> WORK ORDER
Give the data a second time, exactly and in full.
── SUPPLIED MATERIAL ──
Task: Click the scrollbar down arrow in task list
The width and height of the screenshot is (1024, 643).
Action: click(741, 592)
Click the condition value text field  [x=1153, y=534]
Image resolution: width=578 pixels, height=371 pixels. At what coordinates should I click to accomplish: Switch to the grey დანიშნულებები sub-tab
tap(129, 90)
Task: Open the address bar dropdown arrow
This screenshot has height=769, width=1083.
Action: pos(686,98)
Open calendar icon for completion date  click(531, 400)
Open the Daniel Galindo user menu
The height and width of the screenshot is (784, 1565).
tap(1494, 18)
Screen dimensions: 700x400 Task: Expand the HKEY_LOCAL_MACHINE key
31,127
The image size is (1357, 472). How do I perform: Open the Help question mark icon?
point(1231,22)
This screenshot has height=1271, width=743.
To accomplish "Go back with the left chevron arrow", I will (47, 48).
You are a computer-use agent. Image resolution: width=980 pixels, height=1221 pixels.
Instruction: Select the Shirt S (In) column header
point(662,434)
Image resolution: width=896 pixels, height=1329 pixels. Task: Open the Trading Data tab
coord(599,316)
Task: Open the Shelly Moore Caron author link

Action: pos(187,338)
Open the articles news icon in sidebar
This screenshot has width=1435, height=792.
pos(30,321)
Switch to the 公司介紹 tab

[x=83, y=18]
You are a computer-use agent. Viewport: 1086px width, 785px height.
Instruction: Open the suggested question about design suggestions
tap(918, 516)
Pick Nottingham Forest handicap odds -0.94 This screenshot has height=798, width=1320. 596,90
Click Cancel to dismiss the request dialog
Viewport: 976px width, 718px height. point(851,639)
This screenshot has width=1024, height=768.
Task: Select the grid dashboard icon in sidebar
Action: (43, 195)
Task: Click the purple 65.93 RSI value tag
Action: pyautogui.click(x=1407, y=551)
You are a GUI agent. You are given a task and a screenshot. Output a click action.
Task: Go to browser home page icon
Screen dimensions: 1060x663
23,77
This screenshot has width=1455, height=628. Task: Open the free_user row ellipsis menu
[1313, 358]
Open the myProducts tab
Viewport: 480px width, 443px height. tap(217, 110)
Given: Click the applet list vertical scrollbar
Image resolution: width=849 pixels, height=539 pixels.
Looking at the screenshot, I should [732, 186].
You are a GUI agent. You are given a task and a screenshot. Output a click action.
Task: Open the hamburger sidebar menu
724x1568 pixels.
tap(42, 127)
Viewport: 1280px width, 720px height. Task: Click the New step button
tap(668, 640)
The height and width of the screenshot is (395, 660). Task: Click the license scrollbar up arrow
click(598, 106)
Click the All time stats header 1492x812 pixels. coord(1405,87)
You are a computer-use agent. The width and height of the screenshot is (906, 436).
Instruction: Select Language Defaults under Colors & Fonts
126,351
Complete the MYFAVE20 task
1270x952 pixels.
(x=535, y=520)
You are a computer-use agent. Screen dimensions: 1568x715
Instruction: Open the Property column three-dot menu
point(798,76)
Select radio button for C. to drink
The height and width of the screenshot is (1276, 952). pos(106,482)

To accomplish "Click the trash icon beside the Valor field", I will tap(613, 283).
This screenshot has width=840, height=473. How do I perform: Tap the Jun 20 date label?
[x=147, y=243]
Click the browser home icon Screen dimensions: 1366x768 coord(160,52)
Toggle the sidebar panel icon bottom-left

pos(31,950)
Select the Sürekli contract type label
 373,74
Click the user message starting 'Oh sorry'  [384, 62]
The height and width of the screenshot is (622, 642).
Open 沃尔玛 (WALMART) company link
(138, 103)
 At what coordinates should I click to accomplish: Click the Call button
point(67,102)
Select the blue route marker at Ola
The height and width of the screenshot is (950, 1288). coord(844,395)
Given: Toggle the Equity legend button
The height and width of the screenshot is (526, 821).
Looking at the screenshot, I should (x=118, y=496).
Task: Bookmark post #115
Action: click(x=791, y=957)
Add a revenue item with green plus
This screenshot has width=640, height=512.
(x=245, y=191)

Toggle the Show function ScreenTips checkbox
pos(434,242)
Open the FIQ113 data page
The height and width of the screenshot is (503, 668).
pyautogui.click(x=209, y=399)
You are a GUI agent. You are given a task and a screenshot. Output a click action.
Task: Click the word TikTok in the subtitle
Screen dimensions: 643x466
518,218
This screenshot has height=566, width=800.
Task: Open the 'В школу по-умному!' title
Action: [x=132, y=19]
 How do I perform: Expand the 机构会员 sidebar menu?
───
> RESULT FOR THIS EXERCISE
Task: Click the scrollbar down arrow in task list
The width and height of the screenshot is (1024, 643).
Action: click(741, 592)
Click the condition value text field  [x=1153, y=534]
Image resolution: width=578 pixels, height=371 pixels. At what coordinates should I click to accomplish: Switch to the grey დანიშნულებები sub-tab
tap(129, 90)
Task: Open the address bar dropdown arrow
This screenshot has height=769, width=1083.
Action: pos(686,98)
Open calendar icon for completion date  click(531, 400)
Open the Daniel Galindo user menu
The height and width of the screenshot is (784, 1565).
tap(1494, 18)
Screen dimensions: 700x400 Task: Expand the HKEY_LOCAL_MACHINE key
31,127
The image size is (1357, 472). How do I perform: Open the Help question mark icon?
point(1231,22)
This screenshot has height=1271, width=743.
To accomplish "Go back with the left chevron arrow", I will (47, 48).
You are a computer-use agent. Image resolution: width=980 pixels, height=1221 pixels.
Instruction: Select the Shirt S (In) column header
point(662,434)
Image resolution: width=896 pixels, height=1329 pixels. Task: Open the Trading Data tab
coord(599,316)
Task: Open the Shelly Moore Caron author link

Action: pos(187,338)
Open the articles news icon in sidebar
This screenshot has width=1435, height=792.
pos(30,321)
Switch to the 公司介紹 tab

[x=83, y=18]
You are a computer-use agent. Viewport: 1086px width, 785px height.
Instruction: Open the suggested question about design suggestions
tap(918, 516)
Pick Nottingham Forest handicap odds -0.94 This screenshot has height=798, width=1320. 596,90
Click Cancel to dismiss the request dialog
Viewport: 976px width, 718px height. point(851,639)
This screenshot has width=1024, height=768.
Task: Select the grid dashboard icon in sidebar
Action: (43, 195)
Task: Click the purple 65.93 RSI value tag
Action: pyautogui.click(x=1407, y=551)
You are a GUI agent. You are given a task and a screenshot. Output a click action.
Task: Go to browser home page icon
Screen dimensions: 1060x663
23,77
This screenshot has width=1455, height=628. Task: Open the free_user row ellipsis menu
[1313, 358]
Open the myProducts tab
Viewport: 480px width, 443px height. tap(217, 110)
Given: Click the applet list vertical scrollbar
Image resolution: width=849 pixels, height=539 pixels.
Looking at the screenshot, I should [732, 186].
You are a GUI agent. You are given a task and a screenshot. Output a click action.
Task: Open the hamburger sidebar menu
724x1568 pixels.
tap(42, 127)
Viewport: 1280px width, 720px height. Task: Click the New step button
tap(668, 640)
The height and width of the screenshot is (395, 660). Task: Click the license scrollbar up arrow
click(598, 106)
Click the All time stats header 1492x812 pixels. coord(1405,87)
You are a computer-use agent. The width and height of the screenshot is (906, 436).
Instruction: Select Language Defaults under Colors & Fonts
126,351
Complete the MYFAVE20 task
1270x952 pixels.
(x=535, y=520)
You are a computer-use agent. Screen dimensions: 1568x715
Instruction: Open the Property column three-dot menu
point(798,76)
Select radio button for C. to drink
The height and width of the screenshot is (1276, 952). pos(106,482)

To accomplish "Click the trash icon beside the Valor field", I will tap(613, 283).
This screenshot has width=840, height=473. How do I perform: Tap the Jun 20 date label?
[x=147, y=243]
Click the browser home icon Screen dimensions: 1366x768 coord(160,52)
Toggle the sidebar panel icon bottom-left

pos(31,950)
Select the Sürekli contract type label
 373,74
Click the user message starting 'Oh sorry'  [384, 62]
The height and width of the screenshot is (622, 642).
Open 沃尔玛 (WALMART) company link
(138, 103)
 At what coordinates should I click to accomplish: Click the Call button
point(67,102)
Select the blue route marker at Ola
The height and width of the screenshot is (950, 1288). coord(844,395)
Given: Toggle the Equity legend button
The height and width of the screenshot is (526, 821).
Looking at the screenshot, I should (x=118, y=496).
Task: Bookmark post #115
Action: click(x=791, y=957)
Add a revenue item with green plus
This screenshot has width=640, height=512.
(x=245, y=191)

Toggle the Show function ScreenTips checkbox
pos(434,242)
Open the FIQ113 data page
The height and width of the screenshot is (503, 668).
pyautogui.click(x=209, y=399)
You are a GUI agent. You are given a task and a screenshot. Output a click action.
Task: Click the word TikTok in the subtitle
Screen dimensions: 643x466
518,218
This screenshot has height=566, width=800.
Task: Open the 'В школу по-умному!' title
Action: [x=132, y=19]
 How do I perform: Expand the 机构会员 sidebar menu?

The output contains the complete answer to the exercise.